Indexed on: 17 Sep '20Published on: 16 Sep '20Published in: Aging Clinical and Experimental Research



Abstract

While sensor-based daily physical activity (DPA) gait assessment has been demonstrated to be an effective measure of physical frailty and fall-risk, the repeatability of DPA gait parameters between different days of measurement is not clear. To evaluate test-retest reliability (repeatability) of DPA gait performance parameters, representing the quality of walking, and quantitative gait measures (e.g. number of steps) between two separate days of assessment among older adults. DPA was acquired for 48-h from older adults (age ≥ 65 years) using a tri-axial accelerometer. Continuous walking bouts (≥ 60 s) were identified from acceleration data and used to extract gait performance parameters, including time- and frequency-domain gait parameters, representing walking speed, variability, and irregularity. To assess repeatability, intraclass correlation coefficient (ICC) was calculated using two-way mixed effects F-test models for day-1 vs. day-2 as the independent random effect. Repeatability tests were performed for all participants and also within frailty groups (non-frail and pre-frail/frail identified using Fried phenotype). Data was analyzed from 63 older adults (29 non-frail and 34 pre-frail/frail). Most of the time- and frequency-domain gait performance parameters showed good to excellent repeatability (ICC ≥ 0.70), while quantitative parameters, including number of steps and walking duration showed poor repeatability (ICC < 0.30).
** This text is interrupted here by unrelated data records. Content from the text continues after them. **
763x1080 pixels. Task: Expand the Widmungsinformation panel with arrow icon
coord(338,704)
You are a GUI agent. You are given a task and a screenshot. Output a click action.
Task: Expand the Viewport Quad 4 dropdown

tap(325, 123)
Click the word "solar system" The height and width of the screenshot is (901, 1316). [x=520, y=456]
Among majority of the gait performance parameters, we observed higher repeatability among the pre-frail/frail group (ICC > 0.78) compared to non-frail individuals (0.39 < ICC < 0.55). Gait performance parameters, showed higher repeatability compared to quantitative measures. Higher repeatability among pre-frail/frail individuals may be attributed to a reduced functional capacity for performing more intense and variable physical tasks. The clinical trial was retrospectively registered on June 18th, 2013 with ClinicalTrials.gov, identifier NCT01880229.